▶ Task data:

>>

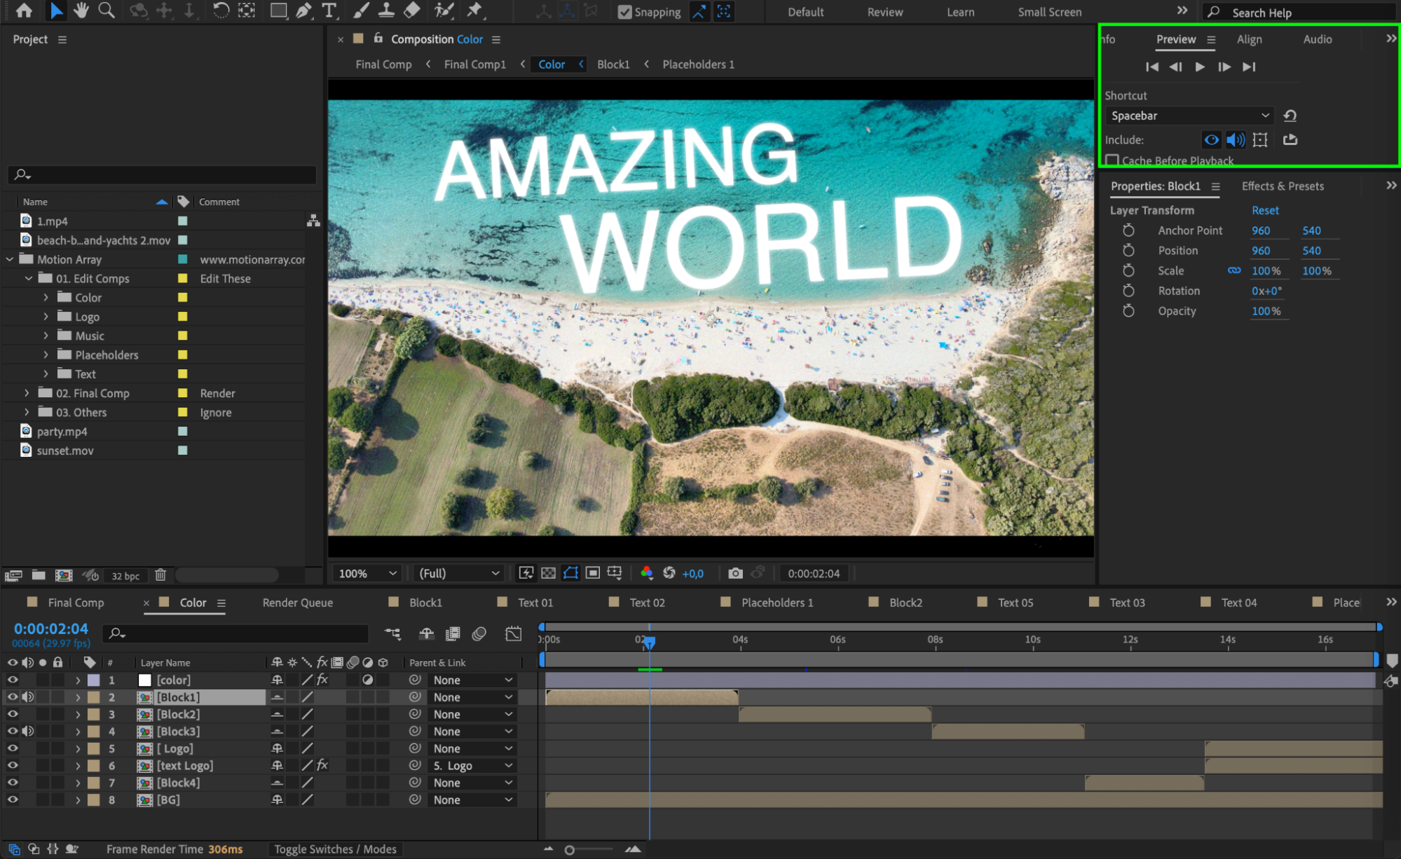This screenshot has width=1401, height=859.
Task: Select the Hand tool
Action: (x=81, y=11)
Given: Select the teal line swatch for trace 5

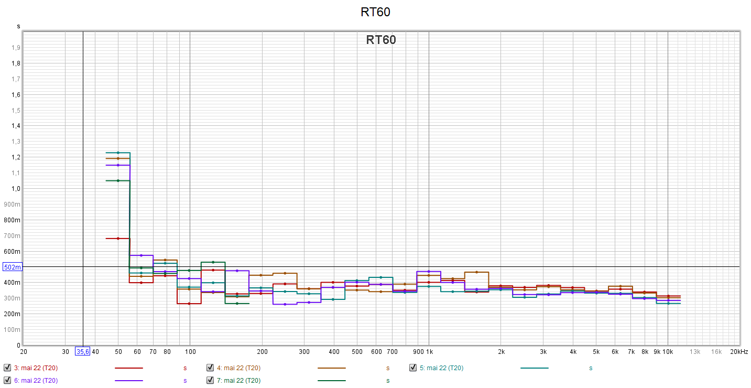Looking at the screenshot, I should (534, 368).
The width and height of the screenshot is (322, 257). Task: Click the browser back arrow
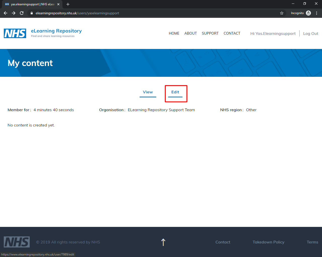coord(6,13)
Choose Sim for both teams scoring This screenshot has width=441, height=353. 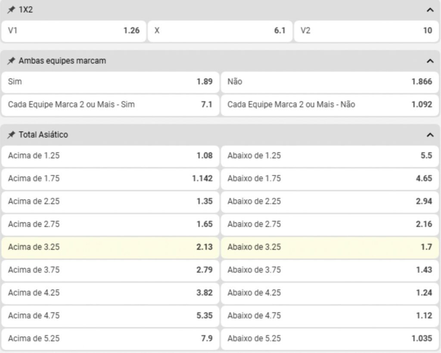(x=110, y=82)

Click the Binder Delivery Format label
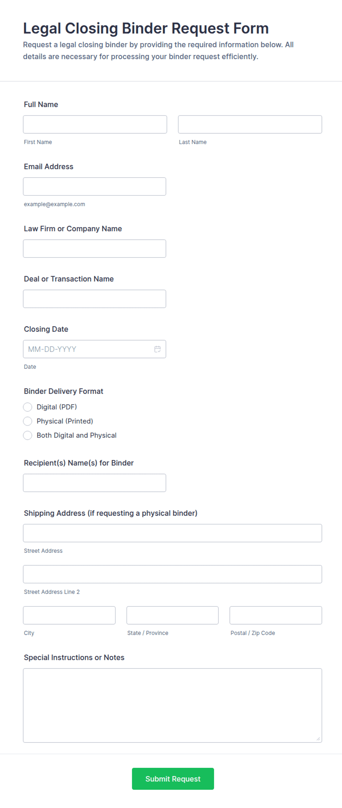[64, 391]
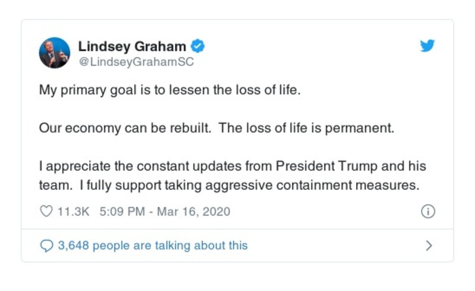Expand the conversation with the right chevron

(429, 245)
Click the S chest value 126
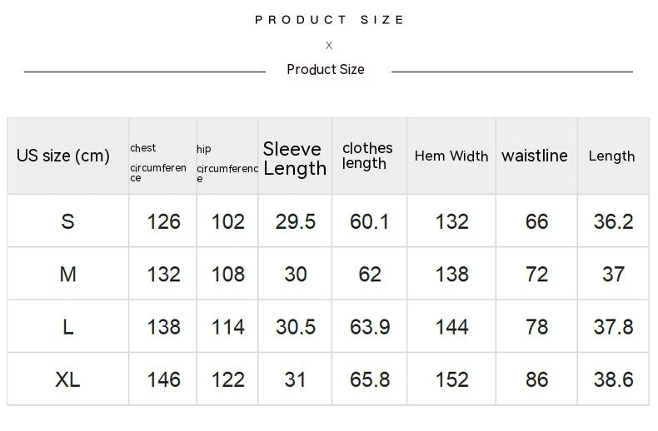Screen dimensions: 658x431 click(163, 221)
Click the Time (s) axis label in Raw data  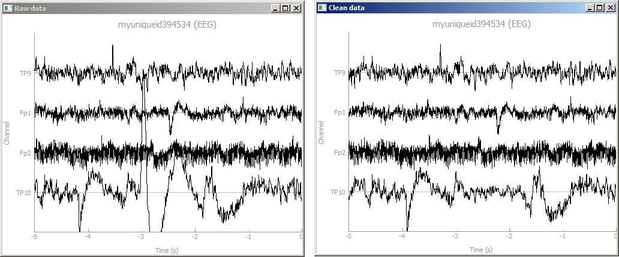167,249
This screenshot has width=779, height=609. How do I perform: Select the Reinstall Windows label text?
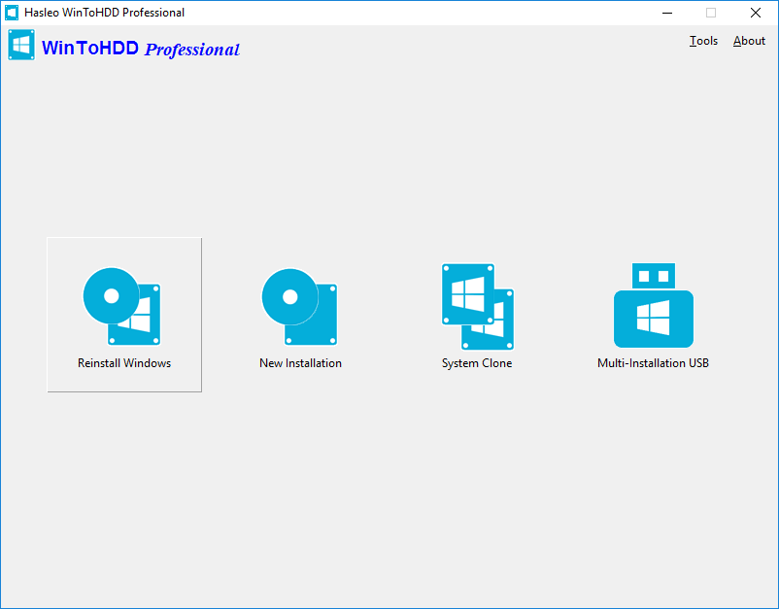(x=123, y=362)

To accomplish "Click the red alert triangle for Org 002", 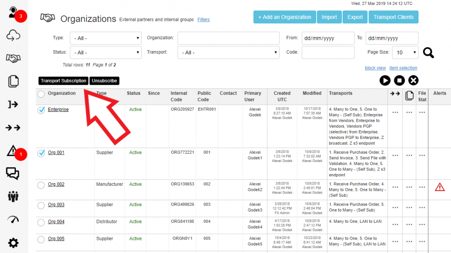I will point(439,187).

<<

Could you rewrite the listing from its first line through the line containing "coord(6,13)", both included, changing "teal" to "magenta" and leaving everything else untouched? Omit the pictures from your answer.

▶ Written response:
This screenshot has width=1401, height=859.
Task: Select the Hand tool
Action: (x=81, y=11)
Given: Select the magenta line swatch for trace 5

Looking at the screenshot, I should (534, 368).
The width and height of the screenshot is (322, 257). Task: Click the browser back arrow
coord(6,13)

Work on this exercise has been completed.